Beethoven: String Trios, Volume 1: Trio in E-flat Major, op. 3; Serenade (Trio) in D Major, op. 8. Members of the Kodály Quartet: Attila Falvay, violin; János Fejérvári, viola; György Éder, cello. Naxos. $8.99.

Ferdinand Ries: Complete Symphonies. Howard Griffiths conducting the Zürcher Kammerorchester. CPO. $35.99 (3 CDs + 1 SACD).

     Beethoven cast such a long shadow that it is fascinating to hear works in which he stood in the shadow of someone else.  The first volume of Naxos’ planned set of all Beethoven’s string trios begins with the composer’s op. 3, which is very clearly modeled on Mozart’s only string trio, known as the Divertimento, K563.  Mozart’s sublime work is one of his monumental achievements – how he attained such depth and reached such heights with only three instruments is another of Mozart’s many miracles.  Beethoven’s work, in contrast, is light and bright and pleasant, but altogether inconsequential.  Attila Falvay, János Fejérvári and György Éder play it well, with considerable verve, but this work barely hints at Beethoven’s later capabilities.  The op. 8 Serenade, though, provides stronger indications.  The last three of its six movements are particularly interesting: one starts as an Adagio, turns into a Scherzo, then back to an Adagio, then a Scherzo again; one is a thematically intriguing and altogether ingratiating Allegretto alla Polacca; and the finale – twice the length of any other movement in this work – is a theme and variations that ends with a spirited march.  Again, the members of the Kodály Quartet play spiritedly and do not attempt to give the Serenade more gravity than it possesses – but they bring out what it does have, and there turns out to be a fair amount there.

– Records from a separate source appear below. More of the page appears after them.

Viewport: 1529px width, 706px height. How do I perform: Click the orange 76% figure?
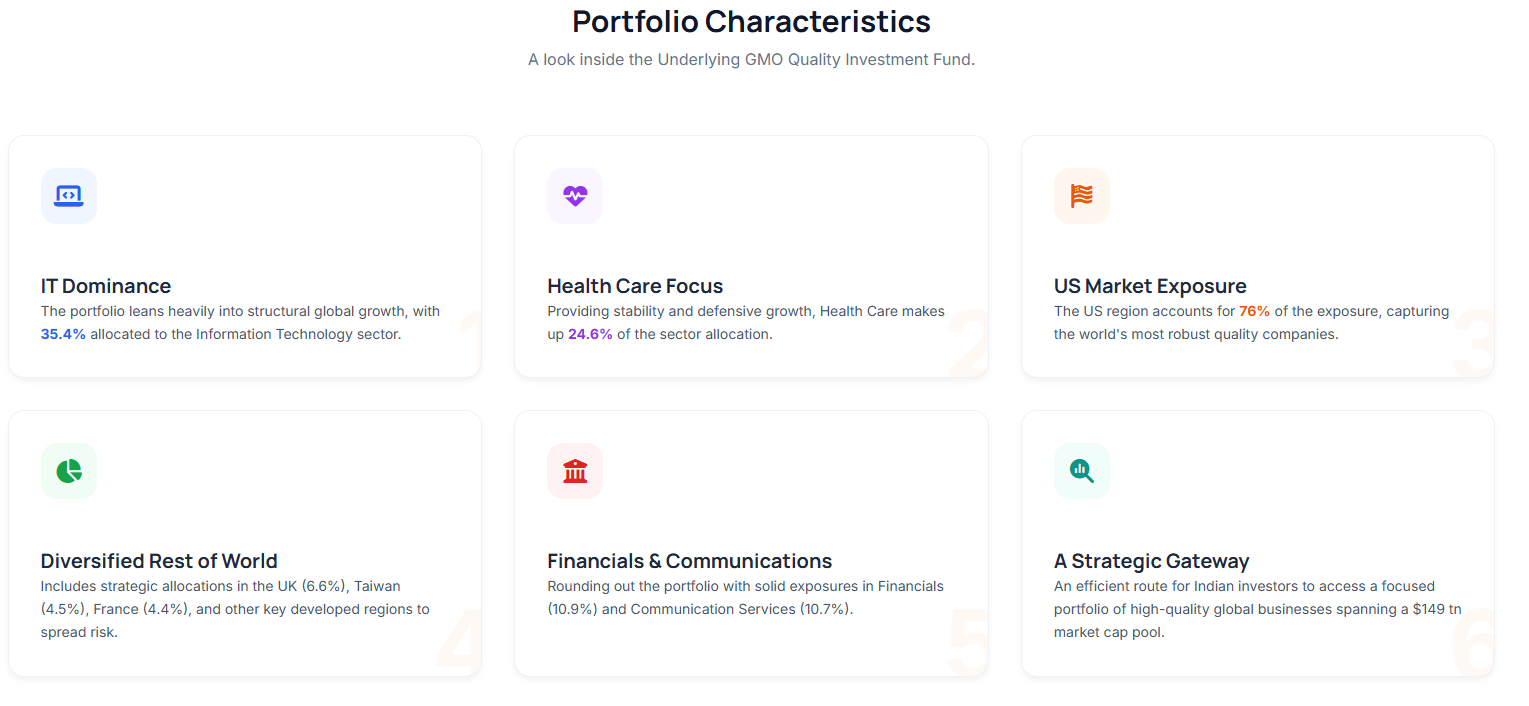pos(1254,311)
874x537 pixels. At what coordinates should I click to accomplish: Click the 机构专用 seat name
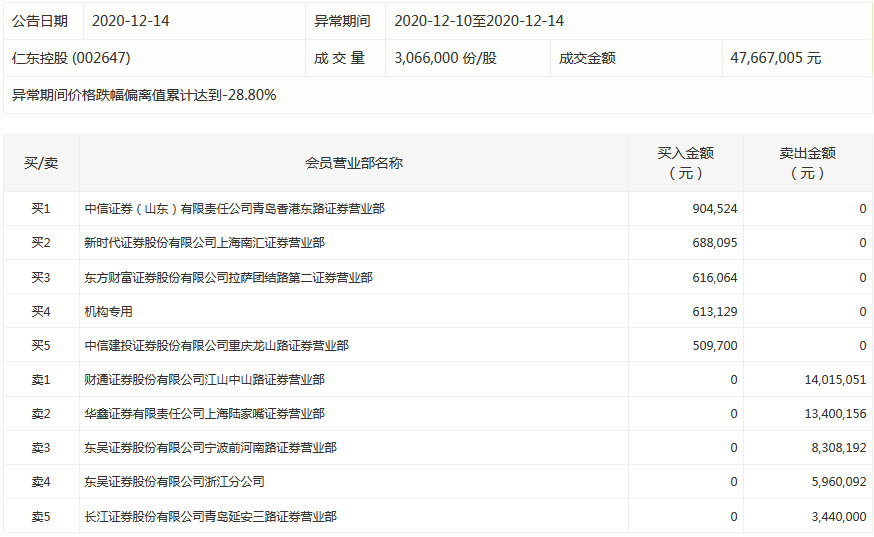(x=108, y=311)
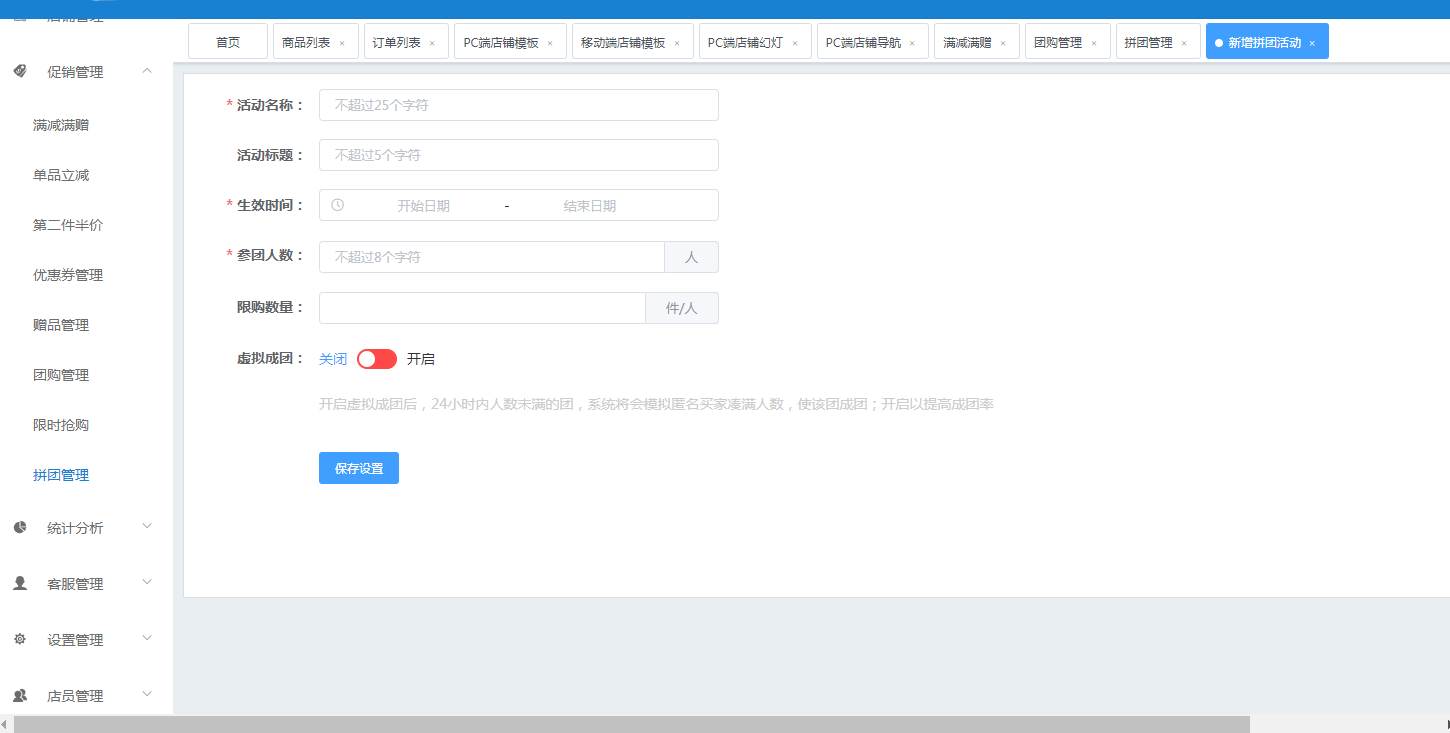Expand the 客服管理 menu chevron
The height and width of the screenshot is (733, 1450).
pyautogui.click(x=147, y=582)
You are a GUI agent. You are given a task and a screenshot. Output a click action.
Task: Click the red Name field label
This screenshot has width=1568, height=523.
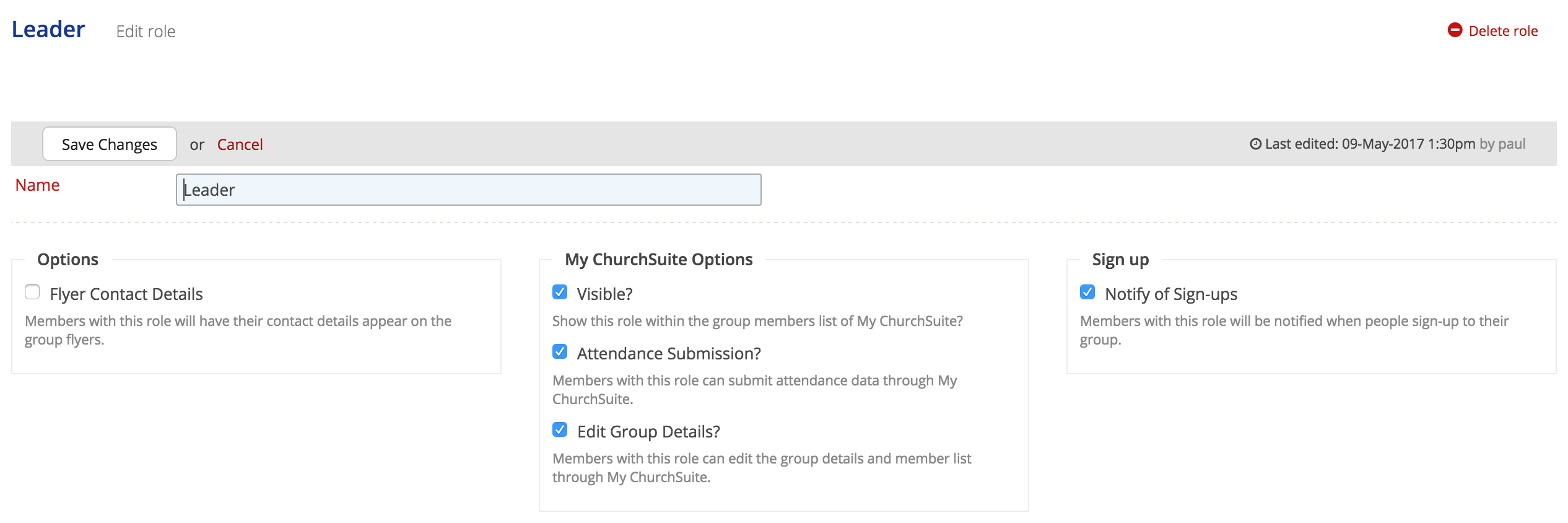click(x=37, y=185)

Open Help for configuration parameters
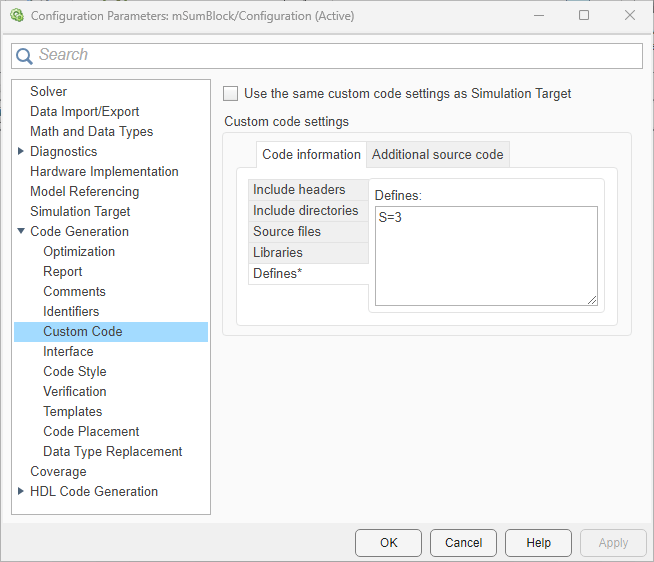pos(538,543)
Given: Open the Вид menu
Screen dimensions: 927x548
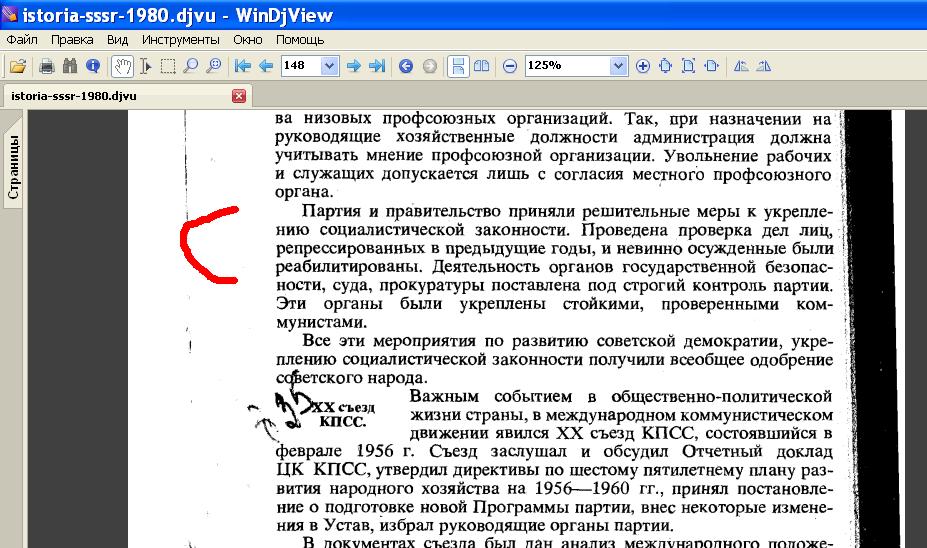Looking at the screenshot, I should 117,40.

     There is more than a fair amount of musical value in the eight symphonies of Ferdinand Ries, but Ries, born in 1784, has the misfortune to be forever associated with and vastly overshadowed by Beethoven, with whom he studied for a time and whose secretary he became in the early 1800s.  Ries was frank in his admiration for Beethoven, about whom he co-wrote a set of reminiscences, and his music shows it in two ways.  First, there are almost direct quotations from some Beethoven symphonies in some by Ries, plus some modulations and instrumental uses that were clearly inspired by Beethoven even if not copied directly from him.  Second, Ries repeatedly and unsuccessfully strove to move beyond the trails that Beethoven blazed – the Ries symphonies’ finales, in particular, tend to be a neither-here-nor-there blend of sonata and rondo forms, as if Ries knew he needed something different but was not quite sure what it should be or how to create it.

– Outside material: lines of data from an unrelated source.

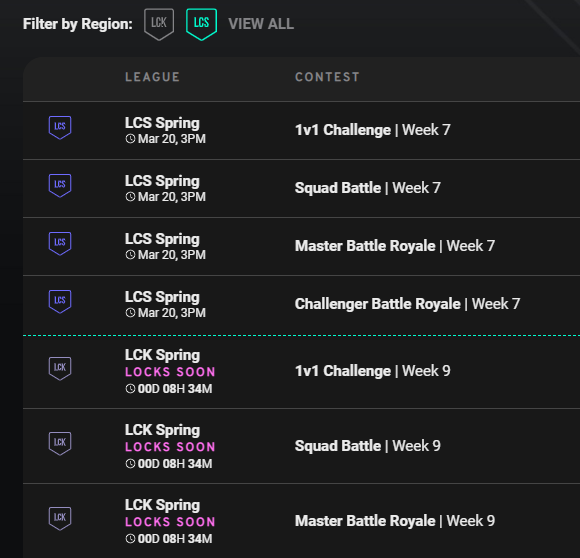Open Master Battle Royale Week 9 contest
Viewport: 580px width, 558px height.
pos(395,521)
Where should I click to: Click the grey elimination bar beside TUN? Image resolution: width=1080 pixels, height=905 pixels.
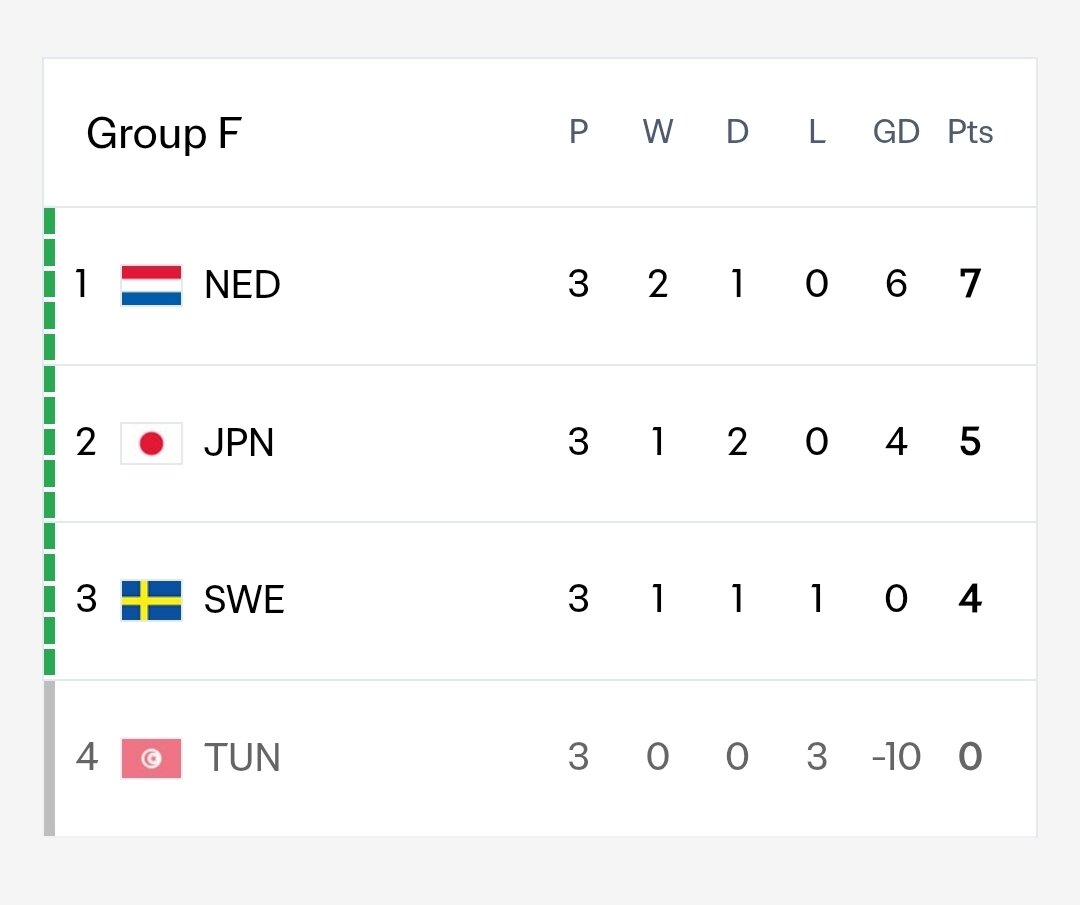click(50, 758)
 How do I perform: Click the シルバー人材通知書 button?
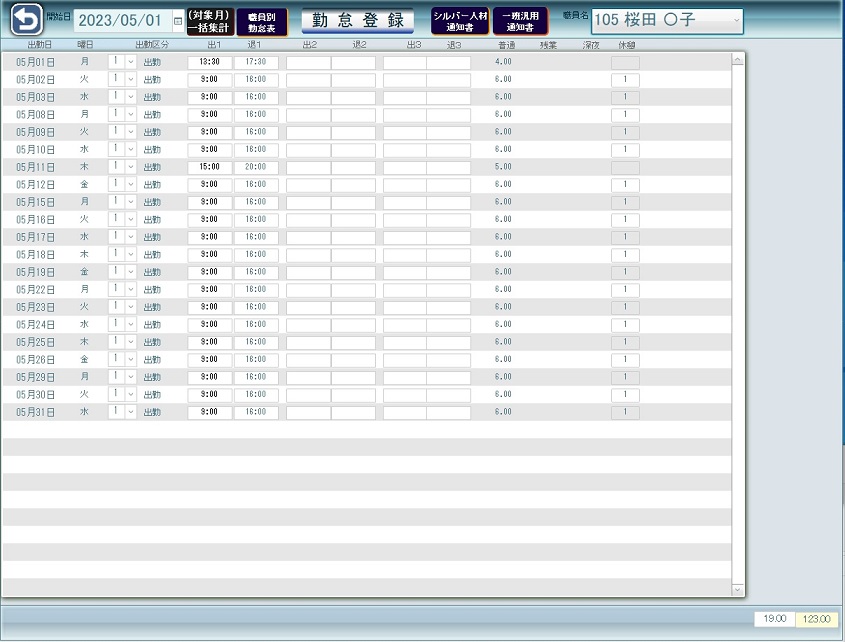[x=460, y=22]
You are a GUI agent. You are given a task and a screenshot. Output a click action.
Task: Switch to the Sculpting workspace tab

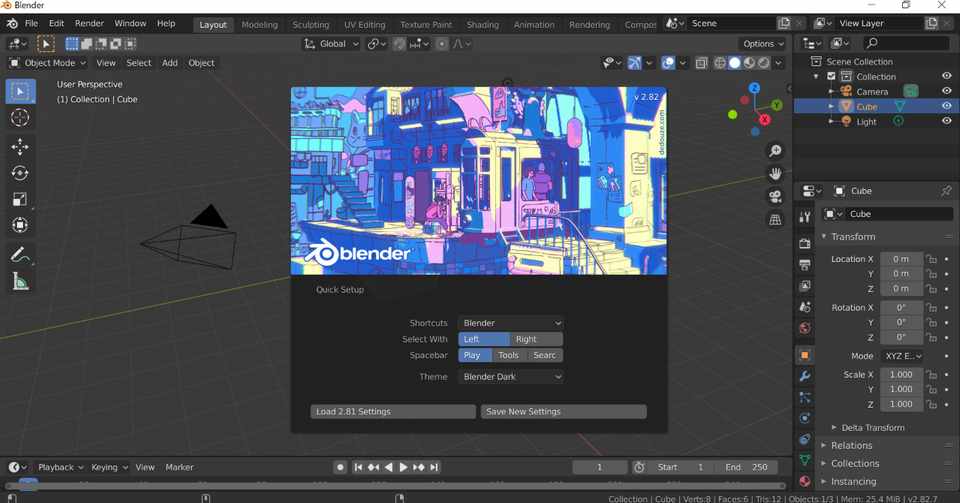(x=310, y=24)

     Nevertheless, the neglect of Ries’ well-wrought symphonies is unfair – as history is so often unfair to the merely talented when there are towering geniuses in the same field living at the same time.  Ries’ eight works have a compositional order as confused as the order of Antonín Dvořák’s used to be until it was standardized.  To hear the Ries symphonies in the order in which they were written, you listen to No. 1, then No. 5, No. 2, No. 3, No. 4, No. 8 (one of two that were never published), No. 6, and No. 7 (the other that was never published).  This is easy to do with the new CPO set, which has two symphonies per disc, but the listening is not entirely straightforward, since these are four separate releases enclosed in a paper sleeve rather than a single integrated release.  Sound quality varies, booklet notes are sometimes repetitious and sometimes hard to follow, and the fourth disc (of symphonies 7 and 8) is not a standard CD but a Super Audio CD (SACD) – which, for some reason, has the most incoherent accompanying notes and even gets Ries’ dates wrong.

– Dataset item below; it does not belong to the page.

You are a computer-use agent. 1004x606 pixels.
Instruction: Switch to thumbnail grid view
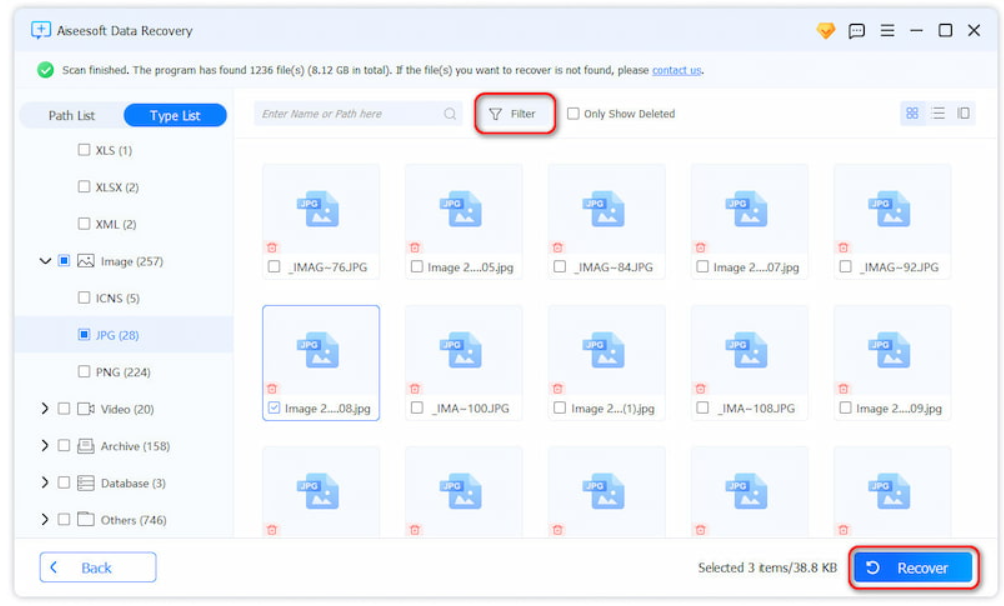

     It is worth getting past these presentation peculiarities, because Ries had some interesting and clever things to say in his music.  Beethoven’s “Eroica” clearly was a major influence: Ries wrote two symphonies in the same key (E-flat Major); liked to use hammering chords reminiscent of those in the “Eroica” to make some of his points; and even wrote a “March funèbre” as the slow movement of one symphony (No. 1, in D major).  Entirely on his own, Ries created numerous felicitous tunes and some especially impressive Menuetto or Scherzo movements (he used each designation four times).  Each of the Ries symphonies is in the half-hour range – he never sought to scale the heights through length – with three in minor keys and five in major; four with slow introductions to the first movement and four without; and an increasing mastery of instrumentation and orchestral color evident as the series progresses from No. 1 of 1809 to No. 7 of 1835.  Ries’ star never shone very brightly, and was already eclipsed by the time of his death in 1838.  But he is a better symphonist than most audiences have ever had a chance to know.  Howard Griffiths leads the Zürcher Kammerorchester with great style, and this small group sounds far fuller than its size would indicate as it brings real weight (if not weightiness) to a composer who deserves to be more widely heard.